Why the iPad is like a Hypercolor T-Shirt
Apr 08
Back in the late 80′s, early 90′s I was known to rock a Hypercolor shirt with my Skidz pants tucked comfortably into my Air Jordan’s. My spiked blonde hair with the two Vanilla Ice lines in the sides. I was only 10 years old, but I had it all figured out and I looked damn good.
But last night, I awoke to a realization; that Hypercolor T-shirt is exactly what the iPad is. See, we had t-shirts already in the 80′s and well before. Hypercolor wasn’t replacing t-shirts. It wasn’t offering us any kind of clothing that we didn’t already have. It was simply a specialty item. And like the iPad, was sensitive to your touch and had difficulty connecting to WiFi networks.
When my grandmother took my brother and I to JC Penny’s that Saturday morning for school clothes, I didn’t need the Hypercolor t-shirt. I wanted it. I wanted it because I could show it off to all my friends, let everybody touch it in the lunch line. Most importantly, it was a status symbol. It showed that my grandmother was willing to spend an extra $5 for a t-shirt that had embedded thermochromes.
Hypercolor was, much like everything ever, marketed as “the wave of the future.” This is what clothing is headed towards. Replace “clothing” with “computing” and you have most of the reviews of the iPad.
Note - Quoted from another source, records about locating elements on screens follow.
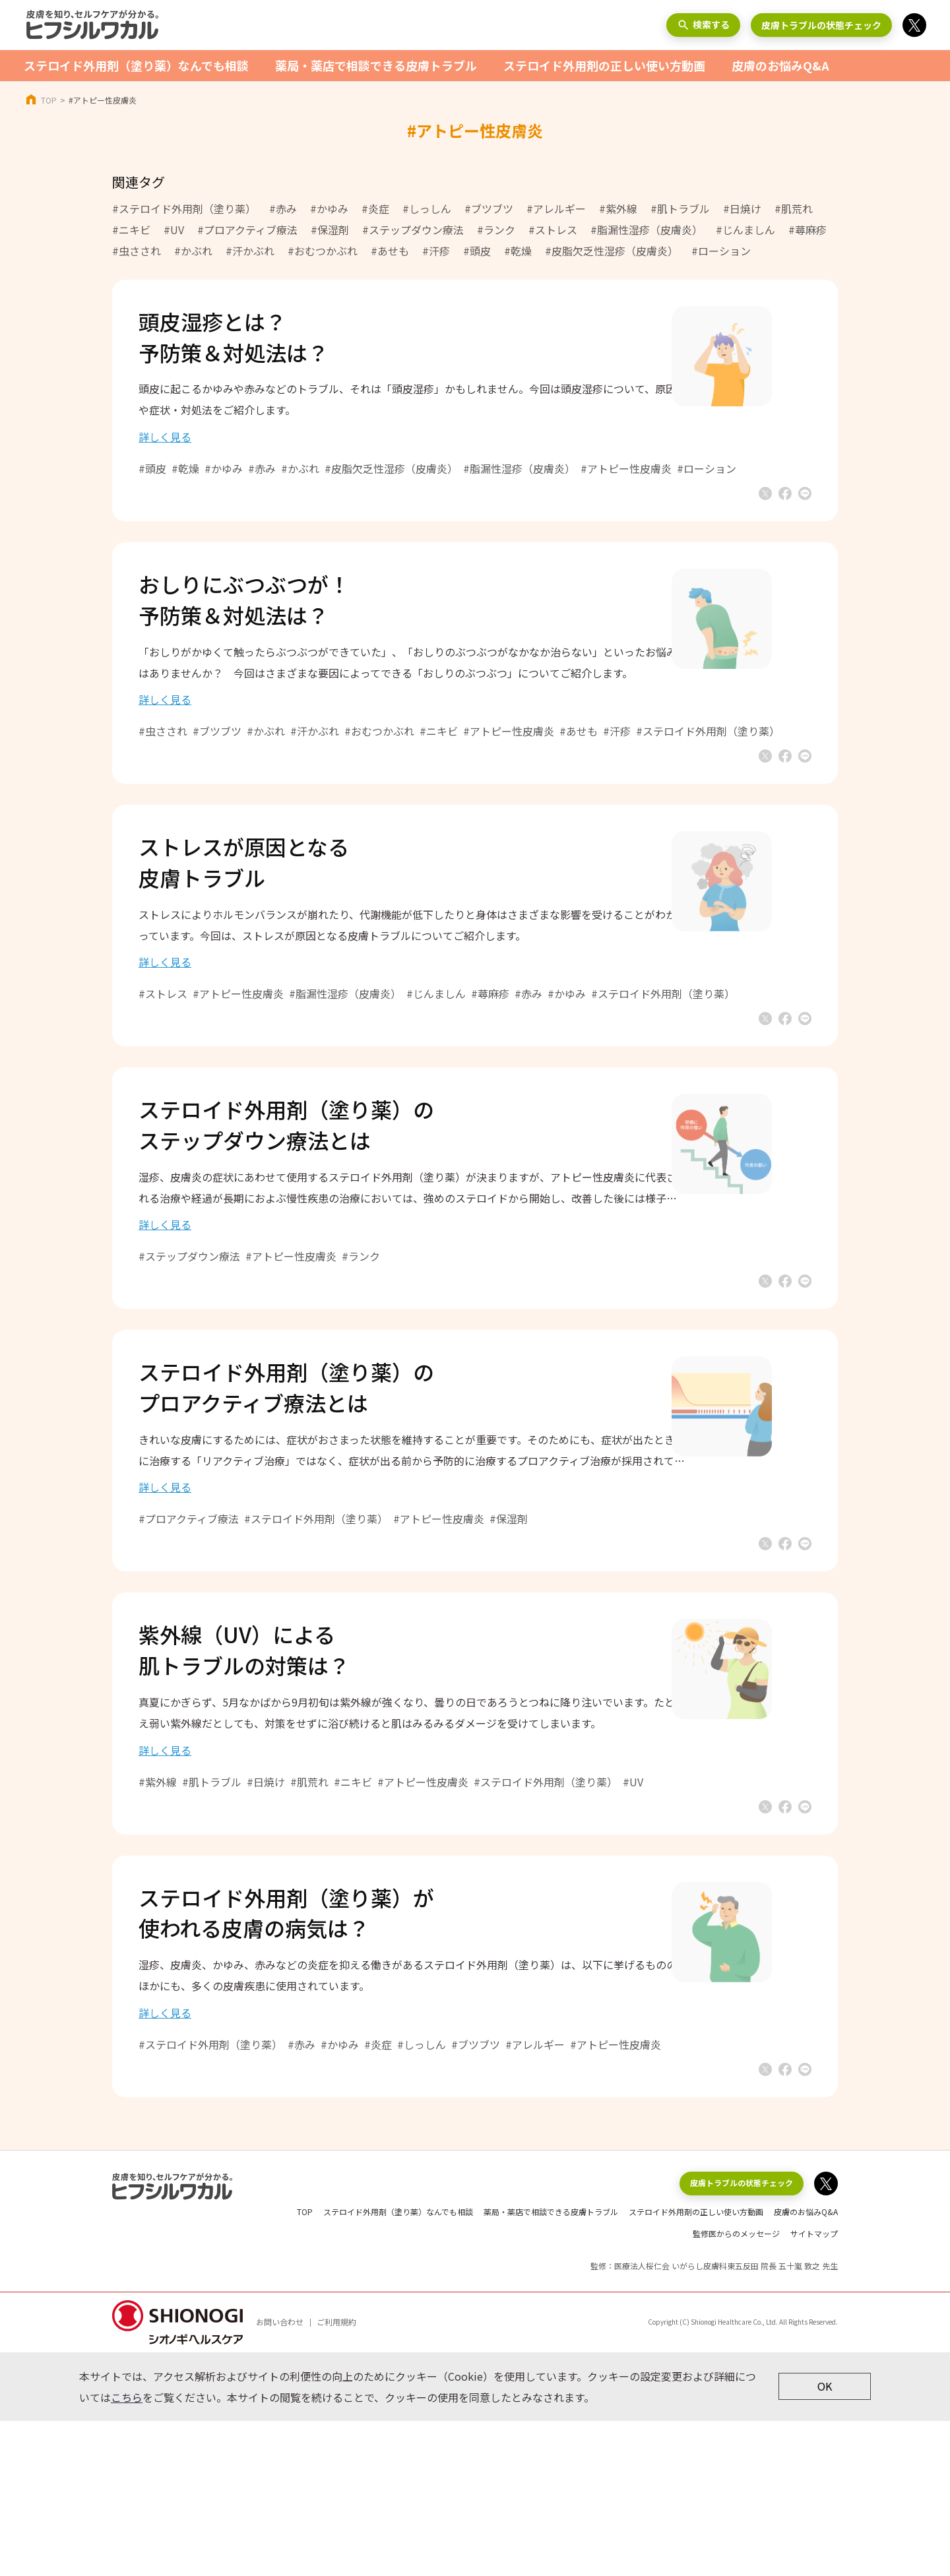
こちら (126, 2552)
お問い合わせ (279, 2477)
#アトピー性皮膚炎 (665, 481)
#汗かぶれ (250, 251)
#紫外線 (618, 208)
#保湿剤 (330, 229)
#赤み (283, 208)
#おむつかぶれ (323, 251)
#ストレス (552, 229)
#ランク (496, 229)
But soon after my mother washed my Hypercolor shirt in warm water and it took on a permanent light-purple color, the novelty wore off and I was back to my regular t-shirts.
So as I type this on my $2,800 Macbook Pro with upgraded RAM and Hard Drive space, I am figuratively wearing the silky, button down shirt my mom bought me to wear to church on Easter. Sure, it’s not a “t-shirt,” much like my MBP is not a “tablet,” but it does what I need it to and then some. The Hypercolor shirt did what I needed it to do for a month or two and then I was done with it. But that silky button down with the neon yellow and black squares? Damn. I got two Easters, a Palm Sunday and my cousin’s birthday party outta that bitch.